--- start Entries ---
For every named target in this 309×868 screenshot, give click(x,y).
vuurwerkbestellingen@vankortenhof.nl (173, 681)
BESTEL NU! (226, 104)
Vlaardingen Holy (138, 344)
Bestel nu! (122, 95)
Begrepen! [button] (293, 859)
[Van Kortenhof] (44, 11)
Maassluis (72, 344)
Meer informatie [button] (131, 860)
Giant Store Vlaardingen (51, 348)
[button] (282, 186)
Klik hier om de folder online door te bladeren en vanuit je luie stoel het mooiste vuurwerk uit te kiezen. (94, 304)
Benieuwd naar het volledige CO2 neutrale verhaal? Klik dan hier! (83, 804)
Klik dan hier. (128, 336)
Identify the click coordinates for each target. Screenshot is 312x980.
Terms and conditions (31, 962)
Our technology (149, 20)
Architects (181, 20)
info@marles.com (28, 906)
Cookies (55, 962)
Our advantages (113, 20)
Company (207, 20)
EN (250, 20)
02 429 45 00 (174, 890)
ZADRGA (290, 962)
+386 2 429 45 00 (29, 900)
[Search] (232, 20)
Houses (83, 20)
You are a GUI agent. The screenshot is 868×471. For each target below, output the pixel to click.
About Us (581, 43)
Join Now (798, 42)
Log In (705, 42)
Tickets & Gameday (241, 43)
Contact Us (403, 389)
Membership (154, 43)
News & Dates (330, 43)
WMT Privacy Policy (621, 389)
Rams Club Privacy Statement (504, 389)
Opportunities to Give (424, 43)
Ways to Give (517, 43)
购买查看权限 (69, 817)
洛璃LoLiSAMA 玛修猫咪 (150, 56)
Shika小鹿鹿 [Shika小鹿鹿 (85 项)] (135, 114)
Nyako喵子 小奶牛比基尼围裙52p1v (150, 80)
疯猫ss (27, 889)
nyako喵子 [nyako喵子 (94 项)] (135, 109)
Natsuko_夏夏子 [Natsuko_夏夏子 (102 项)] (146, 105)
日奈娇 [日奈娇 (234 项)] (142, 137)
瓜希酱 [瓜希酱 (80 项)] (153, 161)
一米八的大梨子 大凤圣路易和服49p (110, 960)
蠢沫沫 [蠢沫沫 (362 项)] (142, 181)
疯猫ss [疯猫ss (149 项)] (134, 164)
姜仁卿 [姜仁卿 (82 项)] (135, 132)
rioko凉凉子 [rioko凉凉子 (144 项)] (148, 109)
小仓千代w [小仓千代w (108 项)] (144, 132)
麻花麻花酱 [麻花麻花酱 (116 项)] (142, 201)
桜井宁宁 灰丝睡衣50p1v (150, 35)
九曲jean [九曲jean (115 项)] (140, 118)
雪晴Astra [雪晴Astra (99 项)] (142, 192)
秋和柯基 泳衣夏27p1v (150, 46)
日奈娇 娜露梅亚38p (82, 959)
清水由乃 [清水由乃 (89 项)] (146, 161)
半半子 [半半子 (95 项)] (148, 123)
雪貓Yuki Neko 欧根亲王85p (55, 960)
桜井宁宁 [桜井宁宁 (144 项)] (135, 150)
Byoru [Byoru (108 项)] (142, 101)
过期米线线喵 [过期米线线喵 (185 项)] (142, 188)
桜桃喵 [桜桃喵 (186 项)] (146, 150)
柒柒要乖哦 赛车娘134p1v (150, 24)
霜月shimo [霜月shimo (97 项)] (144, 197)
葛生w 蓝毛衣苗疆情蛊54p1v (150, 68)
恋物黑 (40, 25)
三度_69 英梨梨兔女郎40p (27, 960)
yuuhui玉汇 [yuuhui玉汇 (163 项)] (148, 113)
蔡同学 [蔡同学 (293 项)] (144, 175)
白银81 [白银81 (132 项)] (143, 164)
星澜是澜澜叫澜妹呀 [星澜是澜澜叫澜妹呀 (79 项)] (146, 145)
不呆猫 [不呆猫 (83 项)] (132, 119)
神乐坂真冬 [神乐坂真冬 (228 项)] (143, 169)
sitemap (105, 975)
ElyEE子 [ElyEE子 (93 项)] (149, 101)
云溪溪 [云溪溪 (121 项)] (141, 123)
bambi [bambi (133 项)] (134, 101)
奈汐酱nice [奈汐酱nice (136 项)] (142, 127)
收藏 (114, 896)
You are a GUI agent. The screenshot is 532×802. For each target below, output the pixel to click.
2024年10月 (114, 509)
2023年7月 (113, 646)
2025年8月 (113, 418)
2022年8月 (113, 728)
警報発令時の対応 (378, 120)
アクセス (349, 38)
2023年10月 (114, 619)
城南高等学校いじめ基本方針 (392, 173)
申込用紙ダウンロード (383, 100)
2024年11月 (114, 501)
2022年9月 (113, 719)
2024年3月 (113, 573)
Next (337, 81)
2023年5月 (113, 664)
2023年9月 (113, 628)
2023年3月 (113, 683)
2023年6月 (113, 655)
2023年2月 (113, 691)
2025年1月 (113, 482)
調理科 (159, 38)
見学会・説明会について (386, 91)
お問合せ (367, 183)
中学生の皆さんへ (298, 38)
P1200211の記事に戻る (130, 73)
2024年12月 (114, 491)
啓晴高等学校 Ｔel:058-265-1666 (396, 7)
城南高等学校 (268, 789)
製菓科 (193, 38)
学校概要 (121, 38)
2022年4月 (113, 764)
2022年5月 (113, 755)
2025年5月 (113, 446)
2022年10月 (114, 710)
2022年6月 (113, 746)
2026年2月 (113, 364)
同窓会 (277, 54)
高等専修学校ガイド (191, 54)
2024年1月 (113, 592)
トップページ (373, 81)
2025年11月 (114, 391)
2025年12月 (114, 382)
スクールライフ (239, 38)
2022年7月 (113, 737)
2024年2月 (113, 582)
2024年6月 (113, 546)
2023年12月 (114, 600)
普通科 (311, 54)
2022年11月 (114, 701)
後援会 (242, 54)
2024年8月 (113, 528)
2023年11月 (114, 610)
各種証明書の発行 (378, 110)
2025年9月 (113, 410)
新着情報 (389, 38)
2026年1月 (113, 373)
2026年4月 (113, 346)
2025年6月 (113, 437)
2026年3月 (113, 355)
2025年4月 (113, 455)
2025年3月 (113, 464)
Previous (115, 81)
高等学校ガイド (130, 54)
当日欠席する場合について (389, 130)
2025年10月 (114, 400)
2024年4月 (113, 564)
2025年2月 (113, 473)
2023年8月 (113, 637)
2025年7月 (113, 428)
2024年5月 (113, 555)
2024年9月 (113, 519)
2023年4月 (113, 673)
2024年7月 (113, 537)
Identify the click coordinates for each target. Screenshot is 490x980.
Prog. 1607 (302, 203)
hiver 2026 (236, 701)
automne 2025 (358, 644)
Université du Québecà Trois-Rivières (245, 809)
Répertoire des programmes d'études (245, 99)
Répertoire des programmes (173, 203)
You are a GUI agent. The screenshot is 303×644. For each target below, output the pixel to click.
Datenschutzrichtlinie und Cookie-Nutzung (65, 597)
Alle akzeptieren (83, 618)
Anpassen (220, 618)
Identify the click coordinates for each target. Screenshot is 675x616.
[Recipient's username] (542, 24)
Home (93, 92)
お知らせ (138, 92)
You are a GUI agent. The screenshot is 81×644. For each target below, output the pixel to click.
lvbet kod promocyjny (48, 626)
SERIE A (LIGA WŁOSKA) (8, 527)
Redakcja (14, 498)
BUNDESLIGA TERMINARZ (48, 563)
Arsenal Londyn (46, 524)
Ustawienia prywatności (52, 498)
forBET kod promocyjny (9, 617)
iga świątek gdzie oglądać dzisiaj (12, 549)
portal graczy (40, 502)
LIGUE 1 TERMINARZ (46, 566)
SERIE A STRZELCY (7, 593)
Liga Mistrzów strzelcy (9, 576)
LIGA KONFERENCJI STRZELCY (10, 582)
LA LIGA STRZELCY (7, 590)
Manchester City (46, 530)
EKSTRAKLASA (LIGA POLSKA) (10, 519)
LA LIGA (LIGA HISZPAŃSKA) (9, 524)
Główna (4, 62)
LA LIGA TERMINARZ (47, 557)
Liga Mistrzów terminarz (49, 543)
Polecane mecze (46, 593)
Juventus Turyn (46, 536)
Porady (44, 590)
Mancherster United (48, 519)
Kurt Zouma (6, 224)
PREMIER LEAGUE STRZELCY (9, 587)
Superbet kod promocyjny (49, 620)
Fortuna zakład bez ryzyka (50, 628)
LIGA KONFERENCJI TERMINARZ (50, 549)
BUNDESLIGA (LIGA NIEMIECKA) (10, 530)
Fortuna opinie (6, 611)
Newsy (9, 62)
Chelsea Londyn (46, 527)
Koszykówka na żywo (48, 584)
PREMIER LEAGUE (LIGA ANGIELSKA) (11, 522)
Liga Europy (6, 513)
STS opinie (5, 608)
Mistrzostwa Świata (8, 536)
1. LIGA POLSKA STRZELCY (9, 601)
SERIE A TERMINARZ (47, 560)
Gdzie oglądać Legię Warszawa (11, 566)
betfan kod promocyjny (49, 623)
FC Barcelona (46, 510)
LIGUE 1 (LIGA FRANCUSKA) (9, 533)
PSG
--- end Entries ---
* To be done
Can you give the lines from the line with "2025年2月 (113, 473)" to the line with "Datenschutzrichtlinie und Cookie-Nutzung" again, substituting "printemps" for "automne" and keeping everything else the same?

* The response
2025年2月 (113, 473)
2023年8月 (113, 637)
2025年7月 (113, 428)
2024年5月 (113, 555)
2024年9月 (113, 519)
2023年4月 (113, 673)
2024年7月 (113, 537)
Identify the click coordinates for each target. Screenshot is 490x980.
Prog. 1607 (302, 203)
hiver 2026 (236, 701)
printemps 2025 (358, 644)
Université du Québecà Trois-Rivières (245, 809)
Répertoire des programmes d'études (245, 99)
Répertoire des programmes (173, 203)
You are a GUI agent. The screenshot is 303×644. For each target below, output the pixel to click.
Datenschutzrichtlinie und Cookie-Nutzung (65, 597)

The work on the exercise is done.